本事業の採択により、令和6年4月から理工学部に入学定員40名の「DX人材育成基盤プログラム」を新設し、学生の受入れを開始します。また、大学院工学研究科は令和7年4月に大学院理工学研究科へ改組することで手続きを進め、その中に入学定員10名の「情報・数理データサイエンスプログラム(高度実践系)」を新設し、デジタル社会におけるリーダーとして、新しい付加価値の創造を主導できるDX人材の育成を目指します。
また、4月には、経済社会のサスティナビリティに対応するため、経済学部を4学科から1学科6コースへ改組します。このことにより、社会科学諸分野を横断する包括的・総合的な教育を展開します。

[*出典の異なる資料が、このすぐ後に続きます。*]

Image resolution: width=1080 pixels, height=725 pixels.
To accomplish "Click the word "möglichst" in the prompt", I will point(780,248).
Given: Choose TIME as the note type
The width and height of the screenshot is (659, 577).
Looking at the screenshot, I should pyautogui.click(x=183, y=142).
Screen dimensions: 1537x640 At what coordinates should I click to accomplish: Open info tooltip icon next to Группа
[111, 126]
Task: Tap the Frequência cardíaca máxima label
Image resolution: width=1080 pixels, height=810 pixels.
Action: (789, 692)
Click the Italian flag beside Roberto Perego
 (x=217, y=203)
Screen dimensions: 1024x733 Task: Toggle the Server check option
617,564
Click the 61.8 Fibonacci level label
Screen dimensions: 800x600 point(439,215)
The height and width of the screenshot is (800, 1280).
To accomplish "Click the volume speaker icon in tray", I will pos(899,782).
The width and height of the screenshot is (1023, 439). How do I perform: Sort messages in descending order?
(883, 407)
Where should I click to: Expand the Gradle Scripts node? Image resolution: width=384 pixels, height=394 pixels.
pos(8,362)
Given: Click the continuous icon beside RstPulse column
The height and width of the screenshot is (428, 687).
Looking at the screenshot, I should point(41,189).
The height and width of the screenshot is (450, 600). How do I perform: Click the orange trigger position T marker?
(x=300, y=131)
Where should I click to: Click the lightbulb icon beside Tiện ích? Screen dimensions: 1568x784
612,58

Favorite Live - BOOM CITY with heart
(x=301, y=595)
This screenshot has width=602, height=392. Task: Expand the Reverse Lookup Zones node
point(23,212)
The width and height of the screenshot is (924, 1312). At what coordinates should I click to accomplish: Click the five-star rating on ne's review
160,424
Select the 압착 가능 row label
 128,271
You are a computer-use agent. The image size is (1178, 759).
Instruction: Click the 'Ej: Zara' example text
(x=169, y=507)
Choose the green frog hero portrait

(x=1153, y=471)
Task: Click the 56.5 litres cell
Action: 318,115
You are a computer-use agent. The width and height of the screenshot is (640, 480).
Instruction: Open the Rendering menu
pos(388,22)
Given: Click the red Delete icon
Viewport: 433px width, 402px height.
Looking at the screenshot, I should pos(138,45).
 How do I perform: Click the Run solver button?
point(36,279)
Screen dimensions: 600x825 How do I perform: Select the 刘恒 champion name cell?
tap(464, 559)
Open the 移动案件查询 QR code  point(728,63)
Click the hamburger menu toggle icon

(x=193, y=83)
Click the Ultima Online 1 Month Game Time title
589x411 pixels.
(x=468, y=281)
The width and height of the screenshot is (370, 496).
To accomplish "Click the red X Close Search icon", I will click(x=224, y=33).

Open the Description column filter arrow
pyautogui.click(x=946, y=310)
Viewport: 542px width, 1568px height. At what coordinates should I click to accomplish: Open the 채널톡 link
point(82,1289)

それから、福祉健康科学部においては、令和6年度から制度化される予定の「こども家庭ソーシャルワーカー」の資格取得を見据えた準備も引き続き進めていきます。
さらに、全学的な大学院の見直しを行います。昨年の11月に「機能の再構築・強化に係る検討会」の下に「大学院の在り方検討ワーキンググループ」を設置し、大学院における諸課題への対応や、大分大学ビジョン2040の実現にもつながる今後の大学院の在り方について検討を開始しており、令和6年9月中を目処に、方針を取りまとめる予定としています。
そのほか、施設整備では、挾間キャンパスにおける正門進入路の変更、完全4車線化及び患者用駐車場の増設に向けた工事が3月に完成する予定です。このことにより、外来患者等の交通渋滞を解消し、附属病院の利便性向上を図ります。
また、グローカル感染症研究センターの4階建ての研究棟新設工事が2月に完成する予定です。本学のイノベーション・コモンズ化に向けた先導的な施設となることを期待しています。
私は、2011年10月に初めて学長に就任して以来、現在、13年目を迎えました。その間、「ミッションの再定義」、「大学改革実行プラン」、「国立大学改革プラン」などが次々と文科省から示され、まさに国立大学法人にとっては、国立大学法人としての価値や存在意義をアピールできなければ、未来がないという危機感を常に感じていた激動・変革の時期だったと思います。
私は、学長として、苦しみながらも改革を続け、教職員の皆さん方と共に現在の大分大学を築いてきたと思っています。
今後も、少子化の進行による志願者の減少や国の財政状況などを理由とする運営費交付金の削減など、国立大学法人をめぐる状況は益々厳しくなっていくことは必然です。
近年、大学の運営基盤を強化するため国立大学法人の連携・統合が進んでおり、国立大学法人にとっては、これからの4年間が、その存立に関わり、将来を決定づける、極めて重要な時期に直面することになります。
さらに、本学は、大分における「地(知)の拠点」である高等教育機関、唯一の国立大学として、21世紀、令和の時代、少子高齢社会の時代の旗手として積極的に地域経済社会を、そして国をリードしていくべき崇高な使命を担っていると考えています。
私は、将来にわたって、真に存在感のある地方国立大学として、国立大学法人大分大学の存続、更なる発展に向け、今後とも、「改革なき大学に明日はない」の信念のもと、一念通天の思いで不断の改革を行っていきます。
そのために、適正な管理運営を確保し、教育、研究、医療・福祉、地域貢献・社会連携、国際化・国際交流など大学運営の全般にわたり、適宜、適切に、的確なリーダーシップを発揮し、必要な施策を積極的に展開していきます。
そして、さらに「若者から求められる大学」を目指し、役員、教職員と一体となって、次代へ向けて邁進していきます。

この一年が、大分大学にとって、また、教職員の皆さんにとって辰のごとく昇っていく一年となることを願って、私からの新年の挨拶といたします。